• _THE TASK_
Please write out the data that runs from the line containing "This screenshot has width=466, height=419." through the line containing "will (x=131, y=554).", including both of those lines, and nothing else.

• _EXTRACTED INFORMATION_
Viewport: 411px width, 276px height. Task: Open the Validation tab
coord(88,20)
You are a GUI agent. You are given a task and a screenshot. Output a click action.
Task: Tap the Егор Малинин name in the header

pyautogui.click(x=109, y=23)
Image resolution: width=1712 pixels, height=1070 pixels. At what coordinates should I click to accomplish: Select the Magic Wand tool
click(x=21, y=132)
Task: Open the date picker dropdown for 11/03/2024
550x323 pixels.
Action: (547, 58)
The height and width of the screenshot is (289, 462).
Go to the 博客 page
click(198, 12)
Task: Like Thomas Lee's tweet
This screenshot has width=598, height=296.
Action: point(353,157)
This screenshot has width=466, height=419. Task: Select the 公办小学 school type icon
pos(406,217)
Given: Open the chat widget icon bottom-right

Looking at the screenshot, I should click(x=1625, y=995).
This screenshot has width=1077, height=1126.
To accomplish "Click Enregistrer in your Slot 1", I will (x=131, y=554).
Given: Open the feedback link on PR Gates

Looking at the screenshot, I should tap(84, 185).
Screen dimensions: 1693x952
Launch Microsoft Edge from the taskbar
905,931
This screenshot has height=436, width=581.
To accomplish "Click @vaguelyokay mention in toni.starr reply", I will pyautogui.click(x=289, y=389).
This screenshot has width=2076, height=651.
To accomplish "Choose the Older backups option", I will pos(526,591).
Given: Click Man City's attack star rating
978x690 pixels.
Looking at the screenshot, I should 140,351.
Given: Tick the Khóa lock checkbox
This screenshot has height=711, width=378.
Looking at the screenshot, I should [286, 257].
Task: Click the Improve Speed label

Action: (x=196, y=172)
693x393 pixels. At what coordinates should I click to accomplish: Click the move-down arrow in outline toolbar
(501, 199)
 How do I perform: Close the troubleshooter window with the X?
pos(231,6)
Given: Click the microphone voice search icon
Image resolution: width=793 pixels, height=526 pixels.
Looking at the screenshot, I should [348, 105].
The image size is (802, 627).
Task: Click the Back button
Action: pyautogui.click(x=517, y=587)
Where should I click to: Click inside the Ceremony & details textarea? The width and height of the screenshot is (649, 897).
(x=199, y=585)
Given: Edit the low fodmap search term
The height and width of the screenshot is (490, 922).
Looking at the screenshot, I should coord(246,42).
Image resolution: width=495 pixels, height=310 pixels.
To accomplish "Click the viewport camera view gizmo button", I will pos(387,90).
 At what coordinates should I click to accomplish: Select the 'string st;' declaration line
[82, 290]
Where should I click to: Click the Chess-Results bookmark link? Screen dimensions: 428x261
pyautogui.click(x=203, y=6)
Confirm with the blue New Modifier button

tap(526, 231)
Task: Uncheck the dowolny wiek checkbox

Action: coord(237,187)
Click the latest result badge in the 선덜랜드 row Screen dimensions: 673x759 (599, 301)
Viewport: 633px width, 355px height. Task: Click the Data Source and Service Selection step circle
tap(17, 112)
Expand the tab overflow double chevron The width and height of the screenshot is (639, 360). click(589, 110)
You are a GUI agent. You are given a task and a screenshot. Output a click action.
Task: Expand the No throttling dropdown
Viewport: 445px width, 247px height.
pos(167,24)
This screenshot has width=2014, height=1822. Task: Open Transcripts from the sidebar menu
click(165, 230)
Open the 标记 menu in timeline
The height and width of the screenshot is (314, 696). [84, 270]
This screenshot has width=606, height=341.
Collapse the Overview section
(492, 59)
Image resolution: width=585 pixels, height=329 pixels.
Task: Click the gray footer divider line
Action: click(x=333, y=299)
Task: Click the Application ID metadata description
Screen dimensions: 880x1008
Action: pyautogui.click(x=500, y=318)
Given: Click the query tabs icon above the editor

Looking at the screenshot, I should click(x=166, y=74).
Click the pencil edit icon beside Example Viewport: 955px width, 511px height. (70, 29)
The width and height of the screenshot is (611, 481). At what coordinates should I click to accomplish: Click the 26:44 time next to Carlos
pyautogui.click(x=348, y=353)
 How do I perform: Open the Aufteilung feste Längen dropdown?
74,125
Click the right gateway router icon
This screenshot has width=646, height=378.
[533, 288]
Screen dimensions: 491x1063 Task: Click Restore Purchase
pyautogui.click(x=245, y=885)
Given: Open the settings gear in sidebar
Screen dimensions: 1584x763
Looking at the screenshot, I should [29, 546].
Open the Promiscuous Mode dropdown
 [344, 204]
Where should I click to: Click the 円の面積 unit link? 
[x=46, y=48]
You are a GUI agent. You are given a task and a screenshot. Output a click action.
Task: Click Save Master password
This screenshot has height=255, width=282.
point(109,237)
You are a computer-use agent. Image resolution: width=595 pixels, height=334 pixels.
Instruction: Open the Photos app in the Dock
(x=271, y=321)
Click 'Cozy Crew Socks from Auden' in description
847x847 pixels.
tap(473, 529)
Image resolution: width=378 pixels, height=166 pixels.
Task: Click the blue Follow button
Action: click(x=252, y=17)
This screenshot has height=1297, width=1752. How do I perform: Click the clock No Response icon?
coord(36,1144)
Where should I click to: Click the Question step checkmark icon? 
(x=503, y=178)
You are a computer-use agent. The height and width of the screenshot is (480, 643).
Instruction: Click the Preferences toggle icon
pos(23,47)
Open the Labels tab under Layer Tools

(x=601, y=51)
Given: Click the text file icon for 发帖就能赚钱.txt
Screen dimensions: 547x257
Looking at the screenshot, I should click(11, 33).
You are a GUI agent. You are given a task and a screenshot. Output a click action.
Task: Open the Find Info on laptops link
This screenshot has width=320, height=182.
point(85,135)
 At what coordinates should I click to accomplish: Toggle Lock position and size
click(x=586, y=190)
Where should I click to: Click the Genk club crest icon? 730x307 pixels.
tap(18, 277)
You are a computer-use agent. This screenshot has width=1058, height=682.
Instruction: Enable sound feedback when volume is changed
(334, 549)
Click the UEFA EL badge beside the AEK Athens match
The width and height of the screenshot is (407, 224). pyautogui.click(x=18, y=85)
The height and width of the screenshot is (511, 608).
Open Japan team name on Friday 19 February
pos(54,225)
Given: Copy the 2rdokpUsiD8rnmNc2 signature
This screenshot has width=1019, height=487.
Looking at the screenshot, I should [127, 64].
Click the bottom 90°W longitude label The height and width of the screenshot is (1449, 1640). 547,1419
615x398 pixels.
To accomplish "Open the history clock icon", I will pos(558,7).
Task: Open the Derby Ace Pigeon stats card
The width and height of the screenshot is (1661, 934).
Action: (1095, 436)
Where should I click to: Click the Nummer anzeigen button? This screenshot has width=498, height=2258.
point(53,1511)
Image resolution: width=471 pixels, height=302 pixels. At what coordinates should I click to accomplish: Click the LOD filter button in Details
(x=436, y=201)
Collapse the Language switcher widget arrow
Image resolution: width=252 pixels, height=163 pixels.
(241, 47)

• _WRITTEN SOLUTION_
This screenshot has width=466, height=419. Task: Select the 公办小学 school type icon
pos(406,217)
Given: Open the chat widget icon bottom-right

Looking at the screenshot, I should click(x=1625, y=995).
This screenshot has width=1077, height=1126.
To accomplish "Click Enregistrer in your Slot 1", I will (x=131, y=554).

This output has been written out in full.